» **Study text**:
┄┄┄┄┄┄

Psychology team supports patients – and NHS staff

Psychology team supports patients – and NHS staff

A team providing psychological support for people affected by cancer has helped more than 347 since its launch in February 2017. The Macmillan Psychological Support (MAPS) team, operating across Lewisham and Greenwich NHS Trust, works with patients, their families and the NHS colleagues who support them.

Between 10 per cent and 20 per cent of people diagnosed with cancer will experience psychological distress that may benefit from a specialist intervention according to National Institute of Health and Care Excellence (NICE) figures. This rises to about 50 per cent of people whose cancer has returned or who have advanced cancer. Carers and close family members commonly experience anxiety and depression.

┄┄┄┄┄┄

» **Provided data**:
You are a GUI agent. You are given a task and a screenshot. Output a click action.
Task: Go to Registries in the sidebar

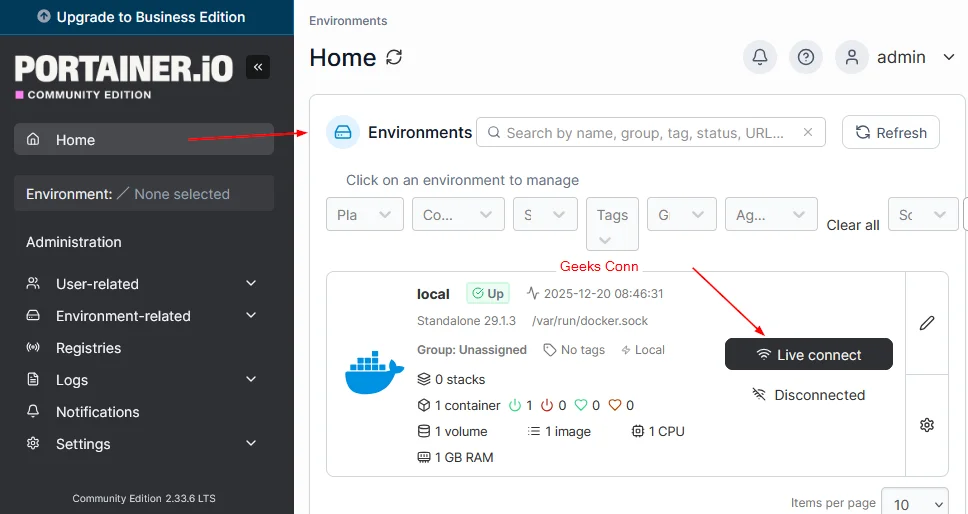click(88, 348)
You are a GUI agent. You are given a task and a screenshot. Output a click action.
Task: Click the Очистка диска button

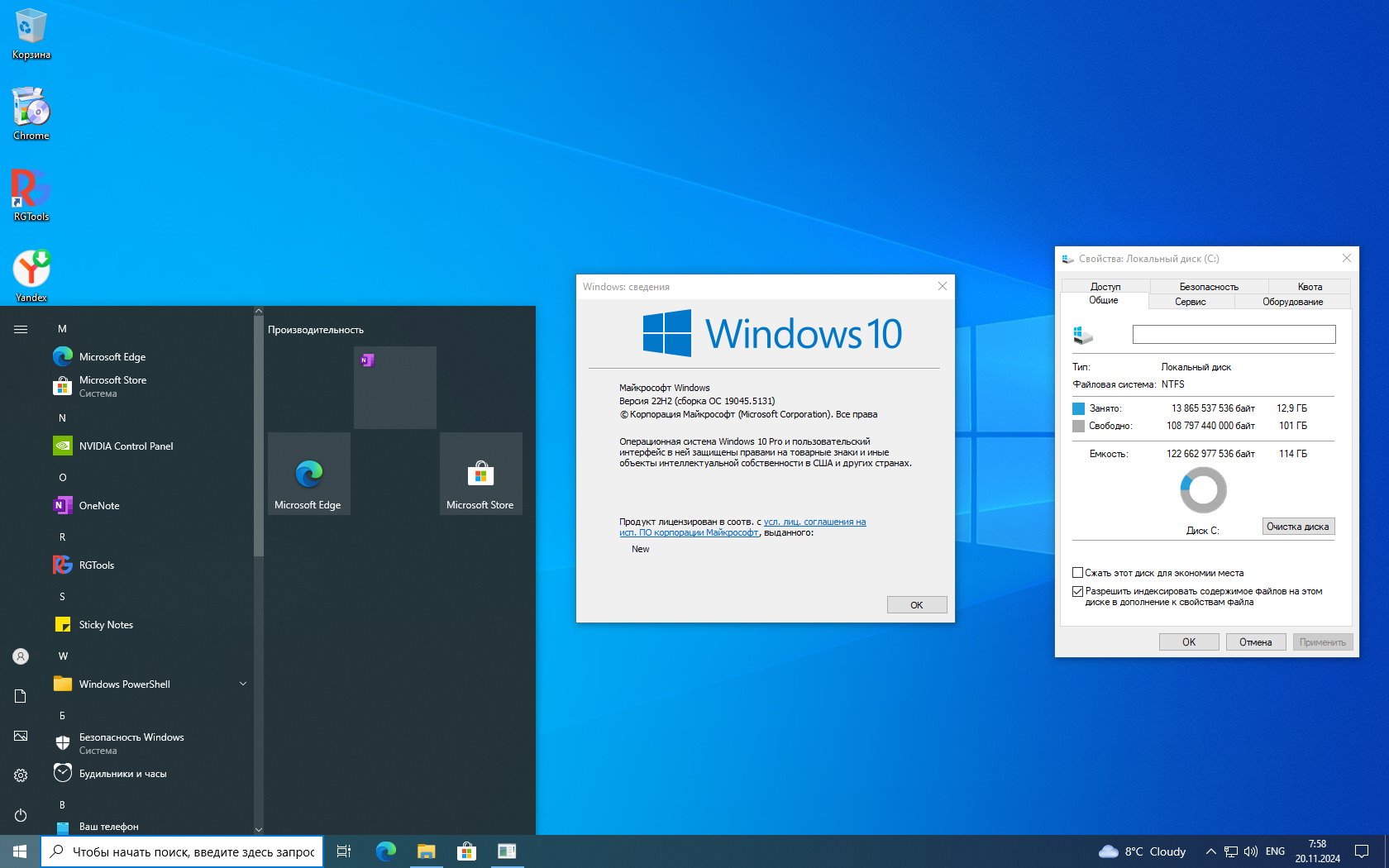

┄┄┄┄┄┄

» **Required actions**:
1: From the article on the psychology team, copy the passage from "A team providing" up to and including "anxiety and depression.".
2: Answer these questions from the article on the psychology team:
(a) In what month and year was the MAPS team launched?
(b) Which NHS trust does the MAPS team operate across?
(c) According to NICE figures, about what percentage of people whose cancer has returned or who have advanced cancer experience psychological distress that may benefit from specialist intervention?
3: Continue the article on the psychology team from where it stops.

» **Answers to the exercise**:
1:
A team providing psychological support for people affected by cancer has helped more than 347 since its launch in February 2017. The Macmillan Psychological Support (MAPS) team, operating across Lewisham and Greenwich NHS Trust, works with patients, their families and the NHS colleagues who support them.

Between 10 per cent and 20 per cent of people diagnosed with cancer will experience psychological distress that may benefit from a specialist intervention according to National Institute of Health and Care Excellence (NICE) figures. This rises to about 50 per cent of people whose cancer has returned or who have advanced cancer. Carers and close family members commonly experience anxiety and depression.

2:
(a) February 2017
(b) Lewisham and Greenwich NHS Trust
(c) About 50 per cent

3:
People referred to the team – funded for two years by Macmillan Cancer Support – are contacted within a week and then booked in for an assessment within four weeks. They will usually then receive six to eight sessions of psychological support which might include cognitive behavioural therapy, acceptance and commitment therapy, systemic therapy working with their family, or psychotherapy. Support can continue for longer if a patient needs it and they can draw down help when they need it most. The service works closely with the psychological support services delivered by Dimbleby Cancer Care at the Cancer Centre at Guy’s Hospital – meaning patients can get the care they need closer to home.

All health professionals should now provide basic Level 1 psychological support to people with cancer and clinical nurse specialists are trained to provide more help to Level 2. The MAPS team supports people with higher needs – Level 3 and Level 4 – who may have mental health issues or who are not making progress with lower levels of support.

To support NHS colleagues, team members provide cancer clinical nurse specialists with monthly supervision and time to reflect and have also taken part in “away days” with oncology ward staff. They attend oncology ward rounds at Queen Elizabeth Hospital in Greenwich to identify patients who might benefit from the service

Dr Clare Reeder, Macmillan Principal Clinical Psychologist, leads the team of a clinical psychologist, a psychotherapist and a palliative care counsellor.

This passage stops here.